▶ **STORED DATA**
------------------------------------------------------------

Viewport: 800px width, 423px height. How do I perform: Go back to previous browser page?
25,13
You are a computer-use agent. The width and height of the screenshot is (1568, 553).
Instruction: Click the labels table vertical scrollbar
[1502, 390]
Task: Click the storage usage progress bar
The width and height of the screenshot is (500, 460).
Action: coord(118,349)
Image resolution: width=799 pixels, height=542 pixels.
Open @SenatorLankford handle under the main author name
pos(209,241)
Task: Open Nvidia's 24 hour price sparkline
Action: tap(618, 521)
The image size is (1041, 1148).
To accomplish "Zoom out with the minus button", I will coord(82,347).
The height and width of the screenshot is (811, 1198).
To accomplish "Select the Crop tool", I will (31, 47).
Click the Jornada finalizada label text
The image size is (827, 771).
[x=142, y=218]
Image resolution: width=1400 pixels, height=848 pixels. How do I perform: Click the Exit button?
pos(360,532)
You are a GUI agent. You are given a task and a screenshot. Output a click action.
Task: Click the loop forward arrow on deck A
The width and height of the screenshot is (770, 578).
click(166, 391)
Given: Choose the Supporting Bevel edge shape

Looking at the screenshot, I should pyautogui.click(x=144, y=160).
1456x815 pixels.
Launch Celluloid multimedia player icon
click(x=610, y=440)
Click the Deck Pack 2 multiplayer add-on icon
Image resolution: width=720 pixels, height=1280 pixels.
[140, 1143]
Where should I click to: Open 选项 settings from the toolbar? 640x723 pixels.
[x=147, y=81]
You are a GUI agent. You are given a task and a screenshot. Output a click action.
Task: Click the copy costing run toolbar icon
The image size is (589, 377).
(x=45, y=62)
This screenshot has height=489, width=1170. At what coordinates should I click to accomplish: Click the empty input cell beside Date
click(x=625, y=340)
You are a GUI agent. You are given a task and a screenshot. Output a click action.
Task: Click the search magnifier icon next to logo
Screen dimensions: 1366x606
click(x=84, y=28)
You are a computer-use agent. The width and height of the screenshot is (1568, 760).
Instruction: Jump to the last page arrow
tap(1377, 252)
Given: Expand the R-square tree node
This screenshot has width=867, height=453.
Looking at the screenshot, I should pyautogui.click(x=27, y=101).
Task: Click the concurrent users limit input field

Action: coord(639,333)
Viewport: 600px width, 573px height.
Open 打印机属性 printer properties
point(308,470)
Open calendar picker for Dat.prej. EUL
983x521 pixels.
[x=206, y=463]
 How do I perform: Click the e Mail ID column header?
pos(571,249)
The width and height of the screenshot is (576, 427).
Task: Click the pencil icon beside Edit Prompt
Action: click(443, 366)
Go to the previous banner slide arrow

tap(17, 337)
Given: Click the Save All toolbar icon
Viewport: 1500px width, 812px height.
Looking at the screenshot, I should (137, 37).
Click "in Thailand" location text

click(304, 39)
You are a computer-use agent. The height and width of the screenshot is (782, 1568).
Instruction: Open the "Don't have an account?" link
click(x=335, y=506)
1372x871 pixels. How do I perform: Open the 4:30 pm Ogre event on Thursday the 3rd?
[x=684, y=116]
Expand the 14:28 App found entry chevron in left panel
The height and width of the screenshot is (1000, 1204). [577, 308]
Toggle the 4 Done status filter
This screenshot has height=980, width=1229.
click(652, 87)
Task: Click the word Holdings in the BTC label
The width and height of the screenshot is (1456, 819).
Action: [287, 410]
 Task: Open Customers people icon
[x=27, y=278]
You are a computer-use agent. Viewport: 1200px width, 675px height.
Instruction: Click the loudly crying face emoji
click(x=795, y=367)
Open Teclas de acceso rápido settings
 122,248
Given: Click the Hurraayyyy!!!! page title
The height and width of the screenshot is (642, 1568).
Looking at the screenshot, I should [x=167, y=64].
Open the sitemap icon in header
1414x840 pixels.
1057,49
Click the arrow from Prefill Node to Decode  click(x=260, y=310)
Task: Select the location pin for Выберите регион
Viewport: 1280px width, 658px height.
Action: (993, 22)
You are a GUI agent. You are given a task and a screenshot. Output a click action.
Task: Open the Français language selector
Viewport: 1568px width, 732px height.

------------------------------------------------------------

▶ **EXERCISE OBJECTIVE**
Start at the first line of the entries above. Set down each line exactly through the one with "Given: Expand the R-square tree node", and stop there.

▶ **RESULT OF THE EXERCISE**
Viewport: 800px width, 423px height. How do I perform: Go back to previous browser page?
25,13
You are a computer-use agent. The width and height of the screenshot is (1568, 553).
Instruction: Click the labels table vertical scrollbar
[1502, 390]
Task: Click the storage usage progress bar
The width and height of the screenshot is (500, 460).
Action: coord(118,349)
Image resolution: width=799 pixels, height=542 pixels.
Open @SenatorLankford handle under the main author name
pos(209,241)
Task: Open Nvidia's 24 hour price sparkline
Action: tap(618, 521)
The image size is (1041, 1148).
To accomplish "Zoom out with the minus button", I will coord(82,347).
The height and width of the screenshot is (811, 1198).
To accomplish "Select the Crop tool", I will (31, 47).
Click the Jornada finalizada label text
The image size is (827, 771).
[x=142, y=218]
Image resolution: width=1400 pixels, height=848 pixels. How do I perform: Click the Exit button?
pos(360,532)
You are a GUI agent. You are given a task and a screenshot. Output a click action.
Task: Click the loop forward arrow on deck A
The width and height of the screenshot is (770, 578).
click(166, 391)
Given: Choose the Supporting Bevel edge shape

Looking at the screenshot, I should pyautogui.click(x=144, y=160).
1456x815 pixels.
Launch Celluloid multimedia player icon
click(x=610, y=440)
Click the Deck Pack 2 multiplayer add-on icon
Image resolution: width=720 pixels, height=1280 pixels.
[140, 1143]
Where should I click to: Open 选项 settings from the toolbar? 640x723 pixels.
[x=147, y=81]
You are a GUI agent. You are given a task and a screenshot. Output a click action.
Task: Click the copy costing run toolbar icon
The image size is (589, 377).
(x=45, y=62)
This screenshot has height=489, width=1170. At what coordinates should I click to accomplish: Click the empty input cell beside Date
click(x=625, y=340)
You are a GUI agent. You are given a task and a screenshot. Output a click action.
Task: Click the search magnifier icon next to logo
Screen dimensions: 1366x606
click(x=84, y=28)
You are a computer-use agent. The width and height of the screenshot is (1568, 760).
Instruction: Jump to the last page arrow
tap(1377, 252)
Given: Expand the R-square tree node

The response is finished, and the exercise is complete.